# Changing Alcoholic Strength Of Ginger Beer?



## benny_bjc (30/3/08)

Hi,

Was thinking of brewing some Ginger beer using a concentrate kit. I was looking at the coopers homebrew site and it says there kit plus 1kg raw sugar produces 20 Litres and 3.5%ABV. For example if I wanted to double the alcohol content, do I simply double the sugar?
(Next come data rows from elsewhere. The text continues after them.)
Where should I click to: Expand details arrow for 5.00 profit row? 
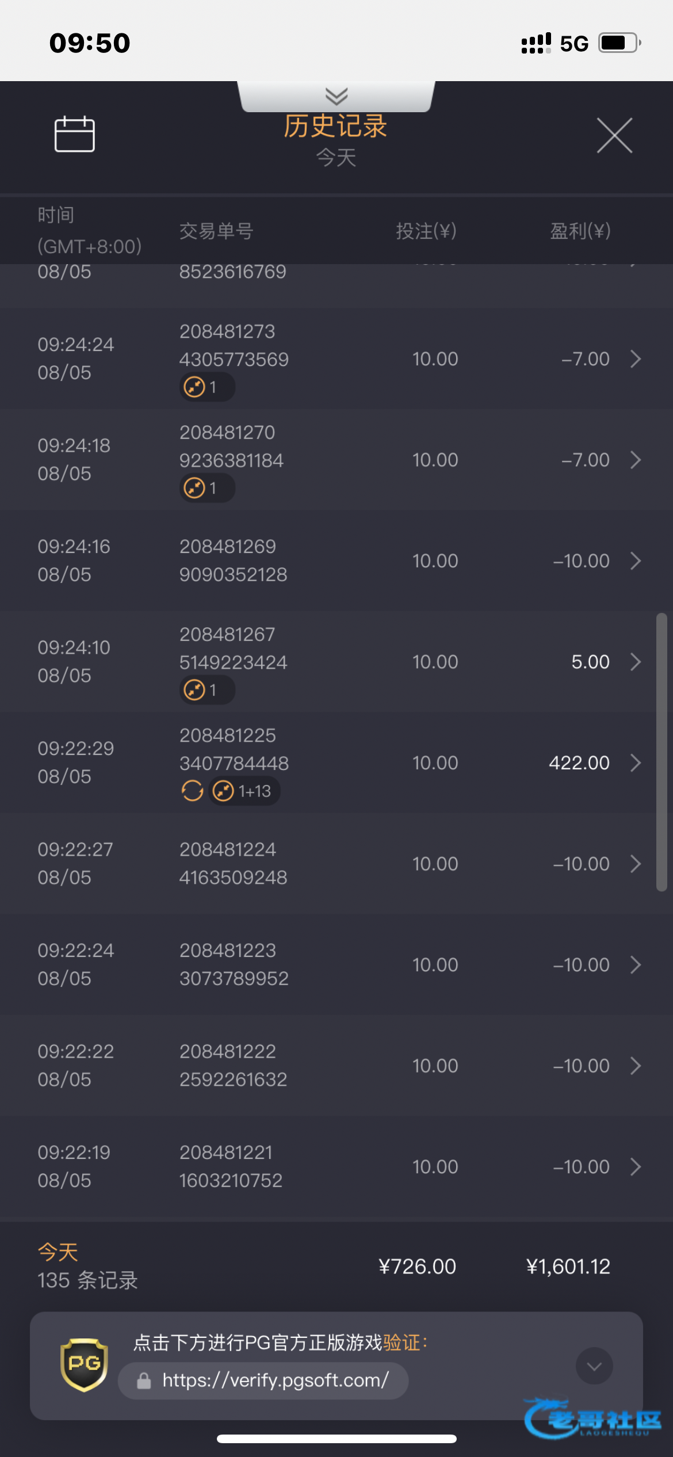[x=636, y=662]
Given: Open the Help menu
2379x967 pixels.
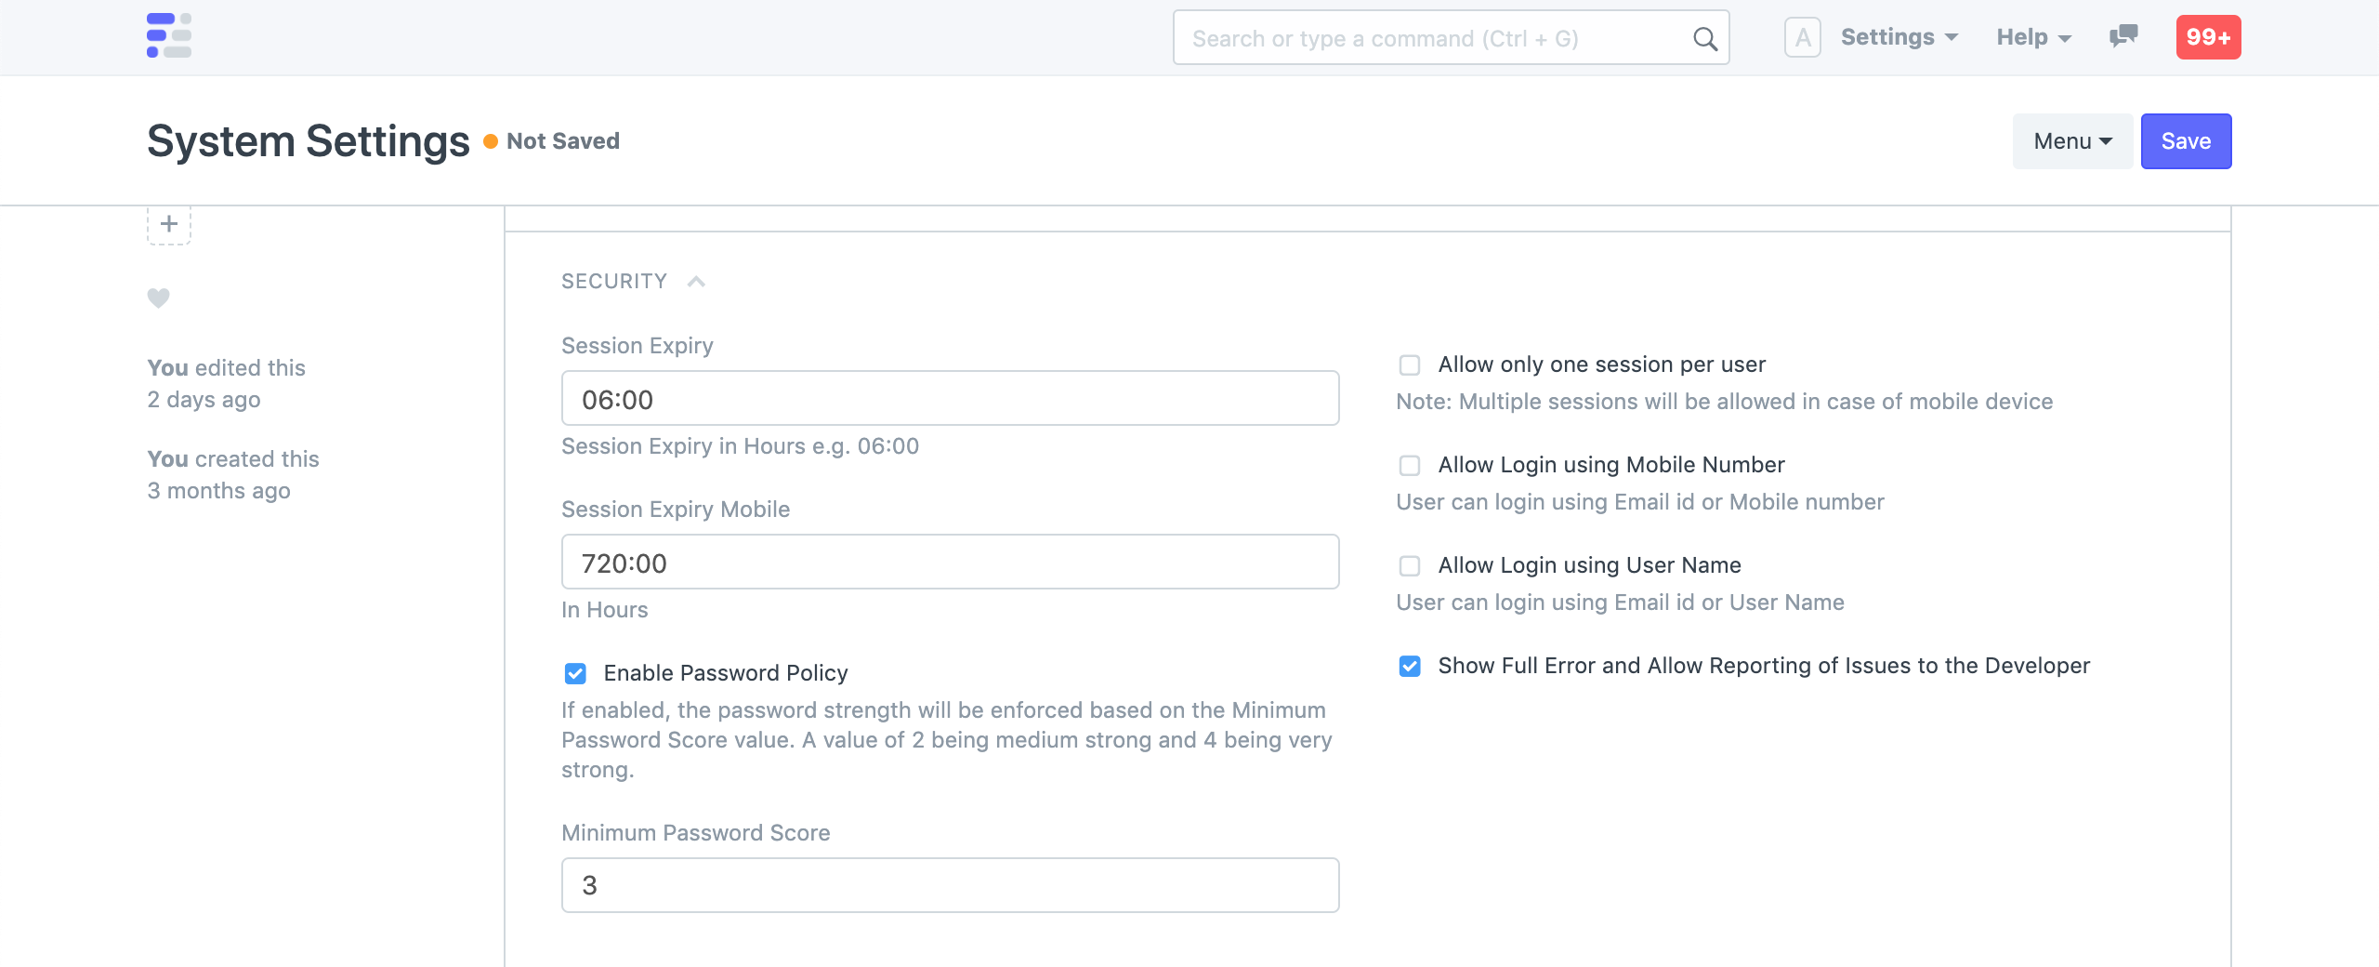Looking at the screenshot, I should click(2033, 37).
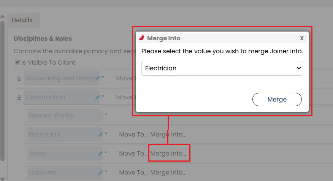Image resolution: width=333 pixels, height=181 pixels.
Task: Click the edit pencil beside Joiner
Action: [x=100, y=154]
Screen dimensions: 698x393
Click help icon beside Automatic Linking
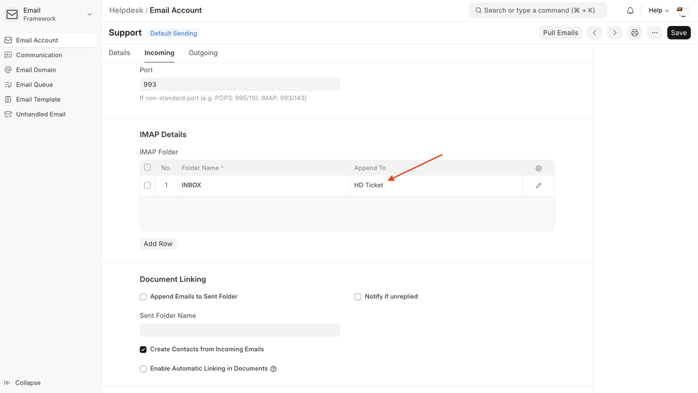point(273,369)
Also I am presuming it means if I produce 375ml (standard stubby) it will be 3.5% and if I produce 750ml it will be 7%... is that correct or am I mislead?


Thanks


----------



## sponge (30/3/08)

Changing the size of the bottle does not increase alcohol percentage. It will have twice the amount of alcohol in it, but its in twice the amount of solution, thus keeping the same alcohol percentage

To up the alcohol, id be saying ad sum malt extract (~500g), and if OG reading isnt high enough for your likings, just add sum more sugar, otherwise you might end up with a really dry GB (unless of course, u want it that way) if you didnt use any ME.


----------



## benny_bjc (30/3/08)

sponge said:


> Changing the size of the bottle does not increase alcohol percentage. It will have twice the amount of alcohol in it, but its in twice the amount of solution, thus keeping the same alcohol percentage
> 
> To up the alcohol, id be saying ad sum malt extract (~500g), and if OG reading isnt high enough for your likings, just add sum more sugar, otherwise you might end up with a really dry GB (unless of course, u want it that way) if you didnt use any ME.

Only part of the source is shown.